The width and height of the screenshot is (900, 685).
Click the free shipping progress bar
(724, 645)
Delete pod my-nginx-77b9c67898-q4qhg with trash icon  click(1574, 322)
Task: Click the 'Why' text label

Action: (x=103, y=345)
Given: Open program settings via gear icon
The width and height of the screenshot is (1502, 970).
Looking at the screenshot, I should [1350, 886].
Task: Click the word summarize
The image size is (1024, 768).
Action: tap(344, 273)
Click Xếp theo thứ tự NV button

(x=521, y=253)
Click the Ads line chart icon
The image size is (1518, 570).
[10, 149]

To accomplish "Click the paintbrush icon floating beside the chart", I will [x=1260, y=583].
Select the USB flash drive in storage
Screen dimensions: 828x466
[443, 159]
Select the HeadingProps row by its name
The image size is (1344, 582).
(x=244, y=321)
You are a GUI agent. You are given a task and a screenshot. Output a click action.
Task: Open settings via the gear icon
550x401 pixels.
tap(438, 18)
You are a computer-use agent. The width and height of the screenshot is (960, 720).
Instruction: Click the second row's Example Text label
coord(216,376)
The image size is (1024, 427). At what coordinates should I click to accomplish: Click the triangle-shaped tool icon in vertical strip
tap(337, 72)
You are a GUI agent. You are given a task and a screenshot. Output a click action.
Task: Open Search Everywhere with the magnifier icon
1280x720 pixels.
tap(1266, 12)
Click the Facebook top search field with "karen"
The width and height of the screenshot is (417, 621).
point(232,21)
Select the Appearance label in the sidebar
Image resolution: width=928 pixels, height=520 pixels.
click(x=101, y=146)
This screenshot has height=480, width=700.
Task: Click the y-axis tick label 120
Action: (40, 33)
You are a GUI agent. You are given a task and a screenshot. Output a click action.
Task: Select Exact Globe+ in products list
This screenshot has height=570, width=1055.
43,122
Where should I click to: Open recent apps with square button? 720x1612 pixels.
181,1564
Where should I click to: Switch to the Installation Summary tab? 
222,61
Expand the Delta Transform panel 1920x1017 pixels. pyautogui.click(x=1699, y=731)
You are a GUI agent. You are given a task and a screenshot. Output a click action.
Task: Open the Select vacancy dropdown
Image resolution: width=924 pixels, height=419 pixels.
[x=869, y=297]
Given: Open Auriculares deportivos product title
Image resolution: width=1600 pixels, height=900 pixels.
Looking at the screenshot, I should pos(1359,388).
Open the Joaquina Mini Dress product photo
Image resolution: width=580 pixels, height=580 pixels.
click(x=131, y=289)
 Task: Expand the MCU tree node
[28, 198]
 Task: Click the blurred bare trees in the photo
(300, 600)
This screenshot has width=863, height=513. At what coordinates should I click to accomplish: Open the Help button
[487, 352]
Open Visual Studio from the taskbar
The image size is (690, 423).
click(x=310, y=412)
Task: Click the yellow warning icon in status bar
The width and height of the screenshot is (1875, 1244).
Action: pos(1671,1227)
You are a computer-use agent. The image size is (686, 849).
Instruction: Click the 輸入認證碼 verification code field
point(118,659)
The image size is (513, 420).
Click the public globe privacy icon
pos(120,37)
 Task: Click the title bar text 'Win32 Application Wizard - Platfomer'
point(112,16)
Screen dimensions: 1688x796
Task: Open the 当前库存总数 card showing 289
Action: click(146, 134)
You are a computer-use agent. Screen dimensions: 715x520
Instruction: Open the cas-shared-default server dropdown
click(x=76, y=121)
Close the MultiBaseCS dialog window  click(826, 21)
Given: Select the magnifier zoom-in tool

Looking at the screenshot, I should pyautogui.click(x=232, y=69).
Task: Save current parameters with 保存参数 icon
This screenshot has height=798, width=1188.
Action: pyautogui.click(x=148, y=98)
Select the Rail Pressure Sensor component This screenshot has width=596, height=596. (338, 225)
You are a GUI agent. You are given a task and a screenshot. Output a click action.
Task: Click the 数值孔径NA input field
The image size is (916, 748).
○ ○ ○ ○
— What needs to be done —
Copy each entry above exactly, character for character.

— Output —
The width and height of the screenshot is (900, 685).
Click the free shipping progress bar
(724, 645)
Delete pod my-nginx-77b9c67898-q4qhg with trash icon  click(1574, 322)
Task: Click the 'Why' text label

Action: (x=103, y=345)
Given: Open program settings via gear icon
The width and height of the screenshot is (1502, 970).
Looking at the screenshot, I should [1350, 886].
Task: Click the word summarize
The image size is (1024, 768).
Action: tap(344, 273)
Click Xếp theo thứ tự NV button

(x=521, y=253)
Click the Ads line chart icon
The image size is (1518, 570).
[10, 149]

To accomplish "Click the paintbrush icon floating beside the chart", I will [x=1260, y=583].
Select the USB flash drive in storage
Screen dimensions: 828x466
[443, 159]
Select the HeadingProps row by its name
The image size is (1344, 582).
(x=244, y=321)
You are a GUI agent. You are given a task and a screenshot. Output a click action.
Task: Open settings via the gear icon
550x401 pixels.
tap(438, 18)
You are a computer-use agent. The width and height of the screenshot is (960, 720).
Instruction: Click the second row's Example Text label
coord(216,376)
The image size is (1024, 427). At what coordinates should I click to accomplish: Click the triangle-shaped tool icon in vertical strip
tap(337, 72)
You are a GUI agent. You are given a task and a screenshot. Output a click action.
Task: Open Search Everywhere with the magnifier icon
1280x720 pixels.
tap(1266, 12)
Click the Facebook top search field with "karen"
The width and height of the screenshot is (417, 621).
point(232,21)
Select the Appearance label in the sidebar
Image resolution: width=928 pixels, height=520 pixels.
click(x=101, y=146)
This screenshot has height=480, width=700.
Task: Click the y-axis tick label 120
Action: (40, 33)
You are a GUI agent. You are given a task and a screenshot. Output a click action.
Task: Select Exact Globe+ in products list
This screenshot has height=570, width=1055.
43,122
Where should I click to: Open recent apps with square button? 720x1612 pixels.
181,1564
Where should I click to: Switch to the Installation Summary tab? 
222,61
Expand the Delta Transform panel 1920x1017 pixels. pyautogui.click(x=1699, y=731)
You are a GUI agent. You are given a task and a screenshot. Output a click action.
Task: Open the Select vacancy dropdown
Image resolution: width=924 pixels, height=419 pixels.
[x=869, y=297]
Given: Open Auriculares deportivos product title
Image resolution: width=1600 pixels, height=900 pixels.
Looking at the screenshot, I should pos(1359,388).
Open the Joaquina Mini Dress product photo
Image resolution: width=580 pixels, height=580 pixels.
click(x=131, y=289)
 Task: Expand the MCU tree node
[28, 198]
 Task: Click the blurred bare trees in the photo
(300, 600)
This screenshot has width=863, height=513. At what coordinates should I click to accomplish: Open the Help button
[487, 352]
Open Visual Studio from the taskbar
The image size is (690, 423).
click(x=310, y=412)
Task: Click the yellow warning icon in status bar
The width and height of the screenshot is (1875, 1244).
Action: pos(1671,1227)
You are a computer-use agent. The image size is (686, 849).
Instruction: Click the 輸入認證碼 verification code field
point(118,659)
The image size is (513, 420).
Click the public globe privacy icon
pos(120,37)
 Task: Click the title bar text 'Win32 Application Wizard - Platfomer'
point(112,16)
Screen dimensions: 1688x796
Task: Open the 当前库存总数 card showing 289
Action: click(146, 134)
You are a computer-use agent. Screen dimensions: 715x520
Instruction: Open the cas-shared-default server dropdown
click(x=76, y=121)
Close the MultiBaseCS dialog window  click(826, 21)
Given: Select the magnifier zoom-in tool

Looking at the screenshot, I should pyautogui.click(x=232, y=69).
Task: Save current parameters with 保存参数 icon
This screenshot has height=798, width=1188.
Action: pyautogui.click(x=148, y=98)
Select the Rail Pressure Sensor component This screenshot has width=596, height=596. (338, 225)
You are a GUI agent. You are given a task and a screenshot. Output a click action.
Task: Click the 数值孔径NA input field
The image size is (916, 748).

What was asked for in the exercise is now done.